--- What is needed ---
Of the entries below, return exactly those lines that fall between the one containing "Click the LAB" and the one containing "Task: Close the 往来现金 tab", the two end lines included.

Stored data

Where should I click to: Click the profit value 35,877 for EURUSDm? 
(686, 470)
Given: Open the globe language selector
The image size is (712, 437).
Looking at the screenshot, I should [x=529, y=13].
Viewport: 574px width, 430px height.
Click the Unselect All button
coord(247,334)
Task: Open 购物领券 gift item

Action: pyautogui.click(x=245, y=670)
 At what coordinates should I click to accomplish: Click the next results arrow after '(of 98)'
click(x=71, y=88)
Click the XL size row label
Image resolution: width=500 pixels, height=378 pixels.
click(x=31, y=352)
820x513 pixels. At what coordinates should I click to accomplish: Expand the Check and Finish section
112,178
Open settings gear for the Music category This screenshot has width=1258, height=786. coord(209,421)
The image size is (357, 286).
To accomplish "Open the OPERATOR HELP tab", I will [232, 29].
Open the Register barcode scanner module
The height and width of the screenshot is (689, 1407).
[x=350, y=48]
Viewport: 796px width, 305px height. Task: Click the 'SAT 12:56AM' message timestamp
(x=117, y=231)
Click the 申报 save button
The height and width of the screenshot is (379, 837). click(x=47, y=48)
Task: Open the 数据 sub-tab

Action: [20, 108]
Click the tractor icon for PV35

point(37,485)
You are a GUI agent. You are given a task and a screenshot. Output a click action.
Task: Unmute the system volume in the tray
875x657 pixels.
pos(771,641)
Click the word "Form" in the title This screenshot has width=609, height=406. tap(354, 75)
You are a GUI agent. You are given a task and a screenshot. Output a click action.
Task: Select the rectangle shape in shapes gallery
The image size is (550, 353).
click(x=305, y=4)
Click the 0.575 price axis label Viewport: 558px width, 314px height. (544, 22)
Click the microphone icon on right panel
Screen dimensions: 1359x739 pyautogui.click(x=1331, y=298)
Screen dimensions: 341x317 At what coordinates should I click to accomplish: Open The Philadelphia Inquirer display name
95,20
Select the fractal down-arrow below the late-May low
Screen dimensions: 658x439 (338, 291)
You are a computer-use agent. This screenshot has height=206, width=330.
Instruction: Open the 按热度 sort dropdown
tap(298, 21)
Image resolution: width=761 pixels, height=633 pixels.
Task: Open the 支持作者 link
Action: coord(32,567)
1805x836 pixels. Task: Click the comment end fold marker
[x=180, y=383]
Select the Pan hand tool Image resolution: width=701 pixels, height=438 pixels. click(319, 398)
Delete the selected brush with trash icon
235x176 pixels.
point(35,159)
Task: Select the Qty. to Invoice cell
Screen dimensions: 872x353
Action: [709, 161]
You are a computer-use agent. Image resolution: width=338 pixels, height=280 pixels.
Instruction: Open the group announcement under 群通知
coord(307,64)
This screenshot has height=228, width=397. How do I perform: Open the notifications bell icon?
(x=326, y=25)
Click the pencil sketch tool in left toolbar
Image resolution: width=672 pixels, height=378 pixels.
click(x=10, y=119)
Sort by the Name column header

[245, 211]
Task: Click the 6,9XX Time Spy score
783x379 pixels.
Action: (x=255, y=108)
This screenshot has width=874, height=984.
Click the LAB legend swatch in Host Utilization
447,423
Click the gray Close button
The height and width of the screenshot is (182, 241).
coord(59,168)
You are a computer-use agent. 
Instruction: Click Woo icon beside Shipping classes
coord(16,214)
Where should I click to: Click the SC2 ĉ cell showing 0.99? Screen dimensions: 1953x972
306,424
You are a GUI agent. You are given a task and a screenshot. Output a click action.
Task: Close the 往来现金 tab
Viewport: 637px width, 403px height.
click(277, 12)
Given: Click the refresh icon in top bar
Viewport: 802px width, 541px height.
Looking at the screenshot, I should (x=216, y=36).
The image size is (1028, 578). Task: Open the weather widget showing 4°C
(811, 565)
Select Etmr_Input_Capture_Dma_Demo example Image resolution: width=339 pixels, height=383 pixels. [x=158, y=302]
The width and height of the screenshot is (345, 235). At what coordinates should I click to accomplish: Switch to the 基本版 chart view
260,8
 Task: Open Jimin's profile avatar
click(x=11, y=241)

--- Written answer ---
Click the LAB legend swatch in Host Utilization
447,423
Click the gray Close button
The height and width of the screenshot is (182, 241).
coord(59,168)
You are a computer-use agent. 
Instruction: Click Woo icon beside Shipping classes
coord(16,214)
Where should I click to: Click the SC2 ĉ cell showing 0.99? Screen dimensions: 1953x972
306,424
You are a GUI agent. You are given a task and a screenshot. Output a click action.
Task: Close the 往来现金 tab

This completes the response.